Louisiana Police Officers Charged With Murder In Death Of Six Year Old During Chase
Thanks apparently in part to body camera footage, two police officers in Louisiana are facing murder charges in the shooting death of a child during a police chase.
Two police officers in Louisiana have been charged with murder in the shooting death of a six year-old boy killed after a high-speech pursuit:
Two police officers have been arrested on charges of second-degree murder in connection with the shooting death of a 6-year-old boy during a pursuit of his father in a sport utility vehicle in central Louisiana, the state police said Friday.
The officers, Norris Greenhouse Jr. and Lt. Derrick Stafford, who were placed on administrative leave after the chase on Tuesday, also face charges of attempted second-degree murder, Col. Michael Edmonson, superintendent of the Louisiana State Police, said during a news conference on Friday.
The father, Chris Few, who was driving, was critically injured in the shooting. Mr. Few’s son, Jeremy Mardis, was killed after the police opened fire on the S.U.V.
The coroner said the boy was struck several times in the head and chest. An autopsy was performed on Wednesday, but a final report was not expected to be ready for eight weeks.
“He didn’t deserve to die like that and that’s what’s important,” Colonel Edmonson said Friday. “That little boy was buckled in the front seat of that vehicle and that was how he died.”
Colonel Edmonson said that over the past 72 hours, investigators had studied footage from body cameras, interviewed witnesses and listened to 911 recordings. He promised a “methodical and detail oriented investigation.”
He declined to say why the police began pursuing Mr. Few’s vehicle, or what caused them to open fire.
Describing the body camera footage, Colonel Edmonson said, “I can tell you as a father it was one of the most disturbing things I have witnessed.”
Two other police officers were involved in the chase, in addition to Officer Greenhouse and Lieutenant Stafford, the superintendent said, but he declined to say whether either of the other officers was suspected of wrongdoing.
He said investigators would follow the case “wherever this takes us” and that the state police had seized guns from all officers present during the shooting.
All four are officers with the Marksville, La., police who work part time as city marshals.
The report form The New Orleans Times-Picayune doesn’t provide much more detail about the events that led up to Jeremy Mardis’s death or the reasoning behind the decision to pursue murder charges this quickly, but one must assume from the speed with which it occurred that the evidence must be fairly strong in the opinion of police and prosecutors. We don’t know, for example, what it was that set off the chase to begin with, or what possible justification the police would have had for shooting at a moving vehicle as apparently happened in this case. Ordinarily, the law only permits officers to use deadly force in a pursuit when there is a felony involved or there is a reasonable belief that the person they are pursuing is a threat to the safety of others. Using gunshots to attempt to stop a guy over a traffic infraction, for example, would generally not be an acceptable use of force. Specifically, the Supreme Court has most recently ruled, in Tennessee v. Garner, that deadly force against a fleeing suspect is only permissible when the suspect poses “a threat of serious harm, either to the officer or to others.” Additionally, depending on the facts of the case, the presence of a child or other passenger in the vehicle could place further limits on the legal acceptability of the use of deadly force.
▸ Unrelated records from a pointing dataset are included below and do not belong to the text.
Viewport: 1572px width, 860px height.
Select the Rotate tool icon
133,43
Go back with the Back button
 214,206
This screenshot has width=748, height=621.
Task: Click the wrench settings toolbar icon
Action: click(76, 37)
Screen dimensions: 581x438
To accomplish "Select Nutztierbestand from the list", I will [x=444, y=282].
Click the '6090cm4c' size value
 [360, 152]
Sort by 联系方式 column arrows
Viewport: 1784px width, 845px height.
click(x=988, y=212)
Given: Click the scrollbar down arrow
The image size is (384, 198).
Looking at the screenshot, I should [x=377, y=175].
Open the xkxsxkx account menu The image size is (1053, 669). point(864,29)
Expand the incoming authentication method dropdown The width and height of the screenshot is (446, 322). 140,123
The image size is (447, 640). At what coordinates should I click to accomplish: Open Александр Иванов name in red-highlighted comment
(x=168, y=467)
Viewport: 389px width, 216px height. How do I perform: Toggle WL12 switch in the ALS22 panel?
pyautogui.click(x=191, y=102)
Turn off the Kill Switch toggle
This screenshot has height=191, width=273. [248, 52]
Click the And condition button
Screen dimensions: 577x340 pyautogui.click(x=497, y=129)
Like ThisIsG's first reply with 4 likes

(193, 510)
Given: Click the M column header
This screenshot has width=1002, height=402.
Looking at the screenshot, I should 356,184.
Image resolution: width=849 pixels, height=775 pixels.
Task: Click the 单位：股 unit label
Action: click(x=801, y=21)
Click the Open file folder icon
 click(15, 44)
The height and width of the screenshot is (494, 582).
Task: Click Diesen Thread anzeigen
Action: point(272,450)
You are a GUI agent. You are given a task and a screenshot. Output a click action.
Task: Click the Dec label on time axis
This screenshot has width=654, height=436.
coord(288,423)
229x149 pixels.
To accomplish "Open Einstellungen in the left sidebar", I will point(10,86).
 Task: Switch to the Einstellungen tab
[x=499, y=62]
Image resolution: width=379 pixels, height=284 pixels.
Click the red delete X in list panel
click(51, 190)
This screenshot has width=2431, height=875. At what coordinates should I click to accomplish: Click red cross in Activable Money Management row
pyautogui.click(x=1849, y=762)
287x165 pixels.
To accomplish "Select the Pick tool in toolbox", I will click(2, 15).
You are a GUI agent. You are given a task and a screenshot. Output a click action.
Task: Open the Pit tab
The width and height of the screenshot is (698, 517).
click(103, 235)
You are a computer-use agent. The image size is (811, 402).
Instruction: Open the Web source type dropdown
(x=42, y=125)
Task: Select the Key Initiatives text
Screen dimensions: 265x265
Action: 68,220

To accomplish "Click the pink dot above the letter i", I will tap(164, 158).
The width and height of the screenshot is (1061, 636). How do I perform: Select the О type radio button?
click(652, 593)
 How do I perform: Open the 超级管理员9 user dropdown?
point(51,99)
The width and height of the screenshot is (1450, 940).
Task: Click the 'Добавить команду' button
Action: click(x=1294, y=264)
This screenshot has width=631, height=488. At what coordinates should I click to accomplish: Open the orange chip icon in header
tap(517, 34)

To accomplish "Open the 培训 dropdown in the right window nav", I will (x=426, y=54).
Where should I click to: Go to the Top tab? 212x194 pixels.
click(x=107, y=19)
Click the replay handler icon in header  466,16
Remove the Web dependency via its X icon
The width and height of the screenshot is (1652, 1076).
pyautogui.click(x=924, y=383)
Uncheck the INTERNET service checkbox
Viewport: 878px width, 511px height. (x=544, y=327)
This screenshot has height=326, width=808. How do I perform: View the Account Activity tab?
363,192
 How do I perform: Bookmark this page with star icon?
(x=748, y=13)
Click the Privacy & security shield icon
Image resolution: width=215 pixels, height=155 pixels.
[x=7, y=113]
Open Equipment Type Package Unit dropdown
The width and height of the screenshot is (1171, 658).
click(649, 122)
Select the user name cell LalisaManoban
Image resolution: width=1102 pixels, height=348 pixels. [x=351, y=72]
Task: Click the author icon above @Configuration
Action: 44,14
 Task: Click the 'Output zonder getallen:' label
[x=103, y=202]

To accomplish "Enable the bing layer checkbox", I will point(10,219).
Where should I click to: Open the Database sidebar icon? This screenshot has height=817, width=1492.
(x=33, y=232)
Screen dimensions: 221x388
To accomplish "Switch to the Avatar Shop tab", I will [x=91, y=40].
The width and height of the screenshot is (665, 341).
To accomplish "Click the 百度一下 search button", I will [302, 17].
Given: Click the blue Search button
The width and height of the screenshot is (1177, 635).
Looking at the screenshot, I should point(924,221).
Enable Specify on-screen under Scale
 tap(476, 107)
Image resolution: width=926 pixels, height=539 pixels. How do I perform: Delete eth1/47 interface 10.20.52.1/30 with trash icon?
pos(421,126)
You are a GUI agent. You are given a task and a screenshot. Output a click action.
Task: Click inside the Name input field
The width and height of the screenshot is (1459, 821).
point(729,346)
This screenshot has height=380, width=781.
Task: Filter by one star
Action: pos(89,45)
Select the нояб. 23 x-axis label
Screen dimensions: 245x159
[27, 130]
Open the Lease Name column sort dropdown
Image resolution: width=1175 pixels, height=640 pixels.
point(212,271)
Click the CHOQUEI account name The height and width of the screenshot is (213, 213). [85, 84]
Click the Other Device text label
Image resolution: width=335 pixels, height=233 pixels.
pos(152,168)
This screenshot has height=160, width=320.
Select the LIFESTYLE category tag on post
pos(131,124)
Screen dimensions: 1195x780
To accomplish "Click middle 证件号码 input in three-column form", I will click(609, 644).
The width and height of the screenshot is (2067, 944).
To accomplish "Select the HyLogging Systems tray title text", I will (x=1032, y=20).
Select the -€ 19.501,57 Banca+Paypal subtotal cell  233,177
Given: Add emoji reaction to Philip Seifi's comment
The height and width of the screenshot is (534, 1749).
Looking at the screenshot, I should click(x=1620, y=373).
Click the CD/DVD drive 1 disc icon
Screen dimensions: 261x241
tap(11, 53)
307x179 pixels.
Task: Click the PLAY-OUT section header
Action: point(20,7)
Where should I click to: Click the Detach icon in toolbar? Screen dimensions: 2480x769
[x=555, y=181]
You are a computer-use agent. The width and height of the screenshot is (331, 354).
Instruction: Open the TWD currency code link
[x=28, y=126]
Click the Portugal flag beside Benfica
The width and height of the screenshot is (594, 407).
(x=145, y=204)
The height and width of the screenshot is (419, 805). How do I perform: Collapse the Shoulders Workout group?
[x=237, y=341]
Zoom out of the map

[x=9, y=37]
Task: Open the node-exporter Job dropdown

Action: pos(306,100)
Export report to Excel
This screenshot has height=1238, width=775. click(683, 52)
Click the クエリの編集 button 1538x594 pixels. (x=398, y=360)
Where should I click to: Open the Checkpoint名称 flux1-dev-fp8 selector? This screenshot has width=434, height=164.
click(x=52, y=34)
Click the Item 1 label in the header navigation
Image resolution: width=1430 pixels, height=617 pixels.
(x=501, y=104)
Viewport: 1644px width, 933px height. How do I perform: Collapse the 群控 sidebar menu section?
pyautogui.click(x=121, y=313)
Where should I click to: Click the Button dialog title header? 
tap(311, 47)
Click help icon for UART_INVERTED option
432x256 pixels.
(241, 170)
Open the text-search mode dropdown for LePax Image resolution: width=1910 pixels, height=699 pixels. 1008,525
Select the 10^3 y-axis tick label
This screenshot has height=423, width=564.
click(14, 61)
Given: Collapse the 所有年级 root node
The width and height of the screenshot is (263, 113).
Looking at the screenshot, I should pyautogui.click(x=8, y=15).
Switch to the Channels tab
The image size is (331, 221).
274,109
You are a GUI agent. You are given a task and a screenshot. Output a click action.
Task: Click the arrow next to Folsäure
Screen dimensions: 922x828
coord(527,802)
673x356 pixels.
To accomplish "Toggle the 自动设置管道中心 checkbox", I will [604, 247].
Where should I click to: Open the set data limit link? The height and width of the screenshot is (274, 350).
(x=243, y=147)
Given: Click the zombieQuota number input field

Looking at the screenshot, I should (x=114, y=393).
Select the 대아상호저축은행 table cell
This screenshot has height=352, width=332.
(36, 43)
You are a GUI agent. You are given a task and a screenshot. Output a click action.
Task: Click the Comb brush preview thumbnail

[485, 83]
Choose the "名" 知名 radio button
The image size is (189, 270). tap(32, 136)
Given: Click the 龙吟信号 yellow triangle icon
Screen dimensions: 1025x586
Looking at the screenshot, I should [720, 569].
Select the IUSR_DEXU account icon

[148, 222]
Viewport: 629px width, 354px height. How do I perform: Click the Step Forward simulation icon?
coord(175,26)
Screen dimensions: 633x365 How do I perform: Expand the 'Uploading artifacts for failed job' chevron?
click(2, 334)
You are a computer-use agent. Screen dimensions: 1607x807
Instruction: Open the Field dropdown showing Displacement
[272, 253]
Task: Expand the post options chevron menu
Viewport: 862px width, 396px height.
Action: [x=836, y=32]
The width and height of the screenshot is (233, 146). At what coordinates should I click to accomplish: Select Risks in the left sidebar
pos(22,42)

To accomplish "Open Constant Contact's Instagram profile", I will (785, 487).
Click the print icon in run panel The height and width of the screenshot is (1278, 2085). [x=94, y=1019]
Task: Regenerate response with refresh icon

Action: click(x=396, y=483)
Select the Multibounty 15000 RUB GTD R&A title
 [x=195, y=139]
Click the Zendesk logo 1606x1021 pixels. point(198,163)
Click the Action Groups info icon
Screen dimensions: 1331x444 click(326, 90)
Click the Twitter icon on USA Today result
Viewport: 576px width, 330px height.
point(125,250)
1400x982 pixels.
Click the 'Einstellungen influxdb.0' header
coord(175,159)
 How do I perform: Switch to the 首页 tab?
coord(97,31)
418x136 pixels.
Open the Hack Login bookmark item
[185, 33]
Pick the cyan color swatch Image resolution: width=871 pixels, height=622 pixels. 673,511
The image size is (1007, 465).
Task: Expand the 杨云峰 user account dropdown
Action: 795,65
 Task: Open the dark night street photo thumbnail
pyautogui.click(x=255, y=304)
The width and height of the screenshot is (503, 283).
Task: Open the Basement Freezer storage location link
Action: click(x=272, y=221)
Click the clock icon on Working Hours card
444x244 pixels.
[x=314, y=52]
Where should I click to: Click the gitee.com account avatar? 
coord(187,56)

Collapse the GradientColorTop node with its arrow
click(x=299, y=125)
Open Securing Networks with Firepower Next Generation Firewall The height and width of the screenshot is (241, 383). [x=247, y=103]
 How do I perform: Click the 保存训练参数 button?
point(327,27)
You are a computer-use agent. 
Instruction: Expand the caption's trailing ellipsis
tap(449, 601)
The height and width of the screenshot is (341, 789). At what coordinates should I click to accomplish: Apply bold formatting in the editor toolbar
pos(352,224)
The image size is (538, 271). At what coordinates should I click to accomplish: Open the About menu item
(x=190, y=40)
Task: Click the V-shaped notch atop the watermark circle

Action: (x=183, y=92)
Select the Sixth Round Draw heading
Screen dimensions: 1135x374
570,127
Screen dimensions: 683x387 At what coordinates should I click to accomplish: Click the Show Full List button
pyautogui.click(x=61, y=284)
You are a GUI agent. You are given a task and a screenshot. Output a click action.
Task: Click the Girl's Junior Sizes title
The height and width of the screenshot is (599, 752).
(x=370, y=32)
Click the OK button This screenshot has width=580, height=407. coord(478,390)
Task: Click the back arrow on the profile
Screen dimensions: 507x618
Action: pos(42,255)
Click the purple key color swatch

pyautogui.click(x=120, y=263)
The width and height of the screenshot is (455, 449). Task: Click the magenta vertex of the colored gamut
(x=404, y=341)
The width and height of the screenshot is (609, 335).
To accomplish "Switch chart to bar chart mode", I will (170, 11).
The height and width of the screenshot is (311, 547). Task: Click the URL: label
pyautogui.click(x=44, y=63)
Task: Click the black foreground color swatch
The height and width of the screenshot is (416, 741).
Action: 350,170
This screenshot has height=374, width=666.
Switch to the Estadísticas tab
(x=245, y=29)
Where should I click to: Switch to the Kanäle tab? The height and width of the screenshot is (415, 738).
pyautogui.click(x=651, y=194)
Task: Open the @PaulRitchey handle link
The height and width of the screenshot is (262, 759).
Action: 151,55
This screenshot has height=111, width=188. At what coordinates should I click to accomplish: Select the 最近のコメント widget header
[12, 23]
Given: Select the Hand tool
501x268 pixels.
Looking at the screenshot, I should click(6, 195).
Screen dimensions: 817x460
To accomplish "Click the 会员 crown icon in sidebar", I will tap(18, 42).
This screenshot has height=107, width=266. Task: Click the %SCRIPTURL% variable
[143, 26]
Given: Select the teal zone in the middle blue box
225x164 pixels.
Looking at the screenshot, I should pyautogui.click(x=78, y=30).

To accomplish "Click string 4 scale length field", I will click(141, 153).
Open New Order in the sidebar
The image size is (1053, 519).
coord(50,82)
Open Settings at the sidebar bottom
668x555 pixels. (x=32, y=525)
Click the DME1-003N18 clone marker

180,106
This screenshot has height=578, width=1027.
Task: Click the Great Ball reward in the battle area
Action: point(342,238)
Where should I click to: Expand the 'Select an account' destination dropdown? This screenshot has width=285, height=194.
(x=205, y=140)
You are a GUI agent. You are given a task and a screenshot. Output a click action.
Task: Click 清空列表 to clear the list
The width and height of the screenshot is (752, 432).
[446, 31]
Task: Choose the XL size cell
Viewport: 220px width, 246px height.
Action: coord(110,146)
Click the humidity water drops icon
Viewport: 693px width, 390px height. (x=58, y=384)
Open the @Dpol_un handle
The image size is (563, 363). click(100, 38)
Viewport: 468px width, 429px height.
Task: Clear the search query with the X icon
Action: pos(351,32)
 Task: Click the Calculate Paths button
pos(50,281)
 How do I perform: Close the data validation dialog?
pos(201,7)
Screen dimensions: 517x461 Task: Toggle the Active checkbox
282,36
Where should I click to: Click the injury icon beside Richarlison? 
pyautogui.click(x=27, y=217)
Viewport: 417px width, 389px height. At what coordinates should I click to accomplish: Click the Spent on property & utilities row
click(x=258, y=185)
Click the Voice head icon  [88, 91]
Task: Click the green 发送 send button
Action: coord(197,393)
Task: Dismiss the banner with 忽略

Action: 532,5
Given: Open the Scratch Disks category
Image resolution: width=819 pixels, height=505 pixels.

What’s notable, of course, is the fact that at least some of the evidence being considered here apparently comes from the body and dashboard cameras of the officers that were involved in the chase and the shooting. Ever since the Michael Brown shooting in Ferguson, Missouri, there has been a growing call for police departments to begin using body cameras, and expand use of dashboard cameras, in an effort to get a record of police encounters between police and members of the public that is more reliable than just witness statements that can often be flawed or the one-sided self-serving testimony of the officers involved in a particular incident. While there are obvious issues regarding privacy that use of these cameras raise, especially in cases involving sexual assault, domestic violence, and incidents involving juveniles, it seems fairly clear that this is a good idea, and the fact that such evidence apparently forms at least part of the basis for this case would seem to provide further evidence in favor of expanding their use. In the long run, perhaps, using this type of technology could help to alter police behavior in ways that makes situations like the death of Freddie Gray in Baltimore, Walter Scott in North Charleston, South Carolina, Samuel DuBose in Cincinnati, Ohio less likely. Even if that doesn’t happen, though, the cameras would help ensure that law enforcement, prosecutors, and the public have a record to consult to get at least somewhat of an objective recounting of what happened in a particular incident.
As always, of course, the officers charged in this case are entitled to the same presumptions of innocence as any other criminal defendants, and I’m not going to jump to any conclusions about the case based on the limited public record available. That being said, it’s at least good to see police being held accountable for behavior that, in the past, they would have gotten away with without even being seriously questioned. It needs to happen more ofte in.